Commentaire par Olivier Bitoun (suite 16)
L’actrice se condamne au silence, se met à l’écart du monde. Souvent les personnages de Bergman s’imposent le mutisme (La Honte, Le Visage, Le Silence). Face à cette figure silencieuse, on ne peut plus que regarder pour essayer de comprendre.C’est le sens de la scène originelle, où devant l’écran de cinéma l’enfant contemple le visage de sa mère, tentant d’en percer le secret. Il caresse ce visage, mais celui-ci n’est qu’une surface plane, sans relief.Tous les autres sens ayant disparu, il ne reste plus que le regard. Comme on l’a vu, Bergman joue sur la place du spectateur, son investissement par rapport au film, soulignés par les nombreux regards qui parsèment l’œuvre(et que l’on retrouve dans L’Heure du loup, Monika, L’Oeil du diable).

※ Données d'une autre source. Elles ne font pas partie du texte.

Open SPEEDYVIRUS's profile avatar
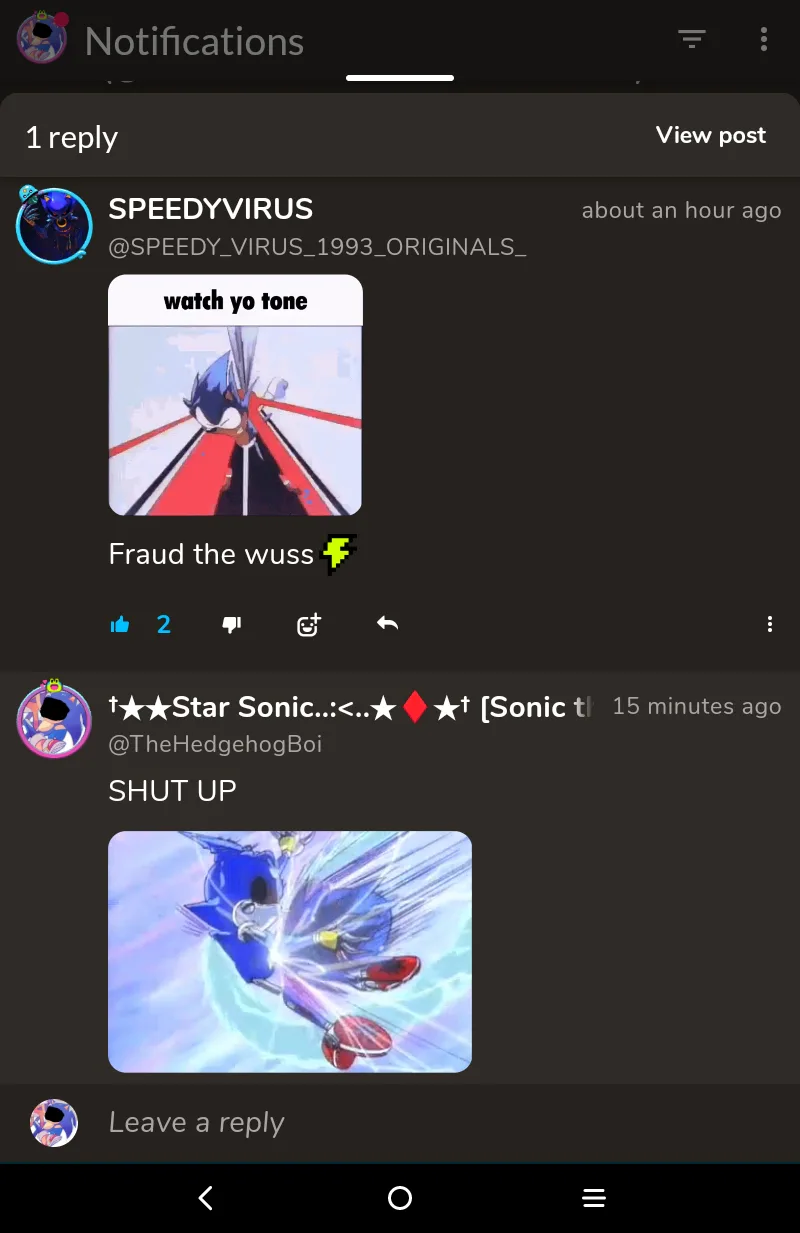The width and height of the screenshot is (800, 1233). click(x=54, y=226)
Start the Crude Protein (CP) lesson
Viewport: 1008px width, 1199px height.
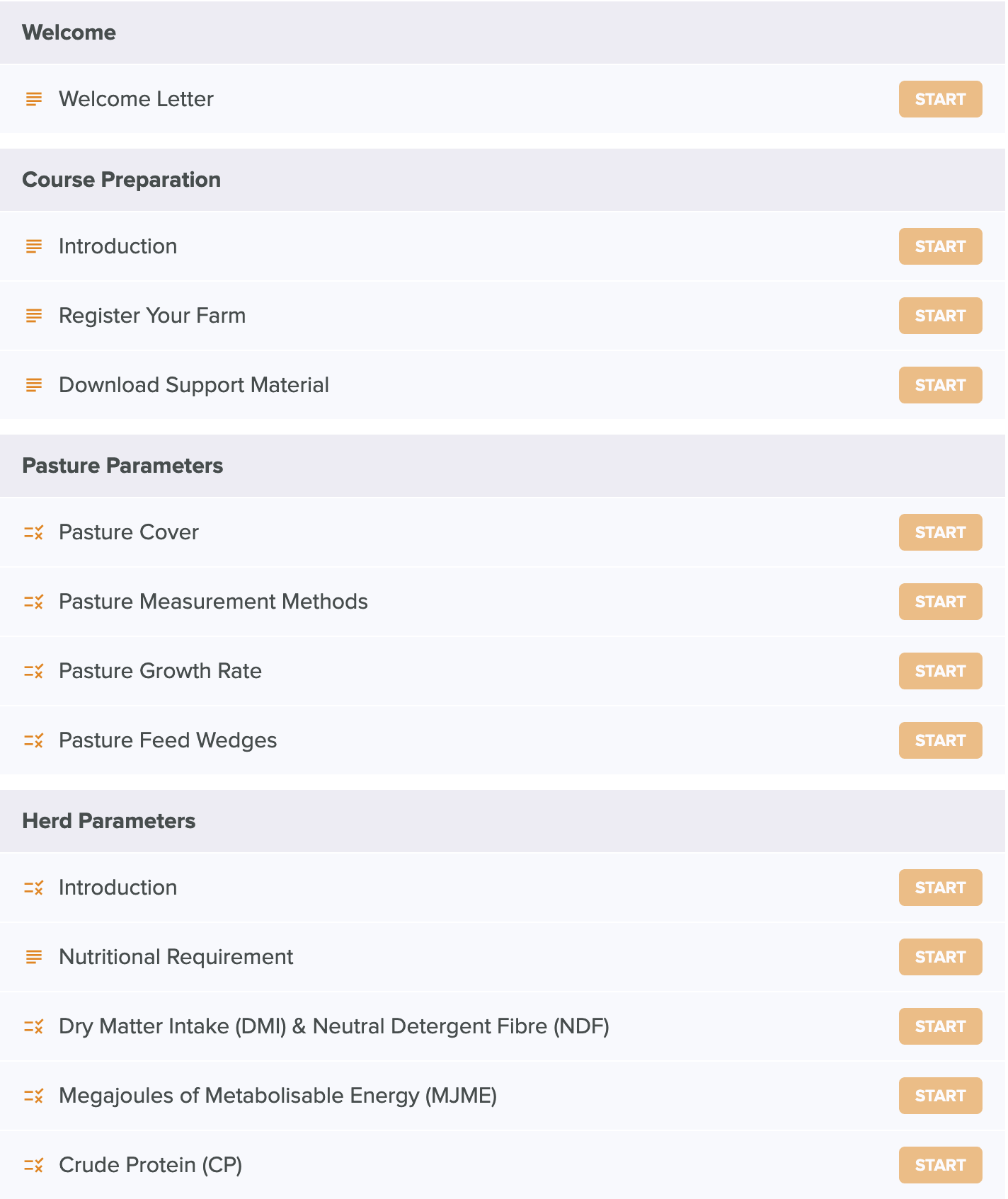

Mais Bergman nous montre surtout les artifices qui sont en jeu dans notre quotidien, tout ce que l’on voit et que l’on pense comprendre alors qu’il n’en est rien. Notre rapport au monde, encore et toujours, thème primordial de l’œuvre de Bergman, celui des Communiants, cœur palpitant de Persona.Bergman nous parle ici de ce rapport à travers les tourments de l’artiste, de l’acteur auquel le cinéaste a toujours prêté toute son attention et son empathie et qui lui permet d’évoquer au plus profond la frontière entre création artistique et réalité.Vogler, le magnétiseur du Visage, exprimait la douleur des acteurs, des artistes, la douleur de voir le monde réel glisser sous leurs pieds, la douleur de se mouvoir sur les terres instables de la recréation du monde par l’art. Elisabet souffre des mêmes affects. A force de porter un masque, une persona, elle ressent le besoin de se raccrocher au réel.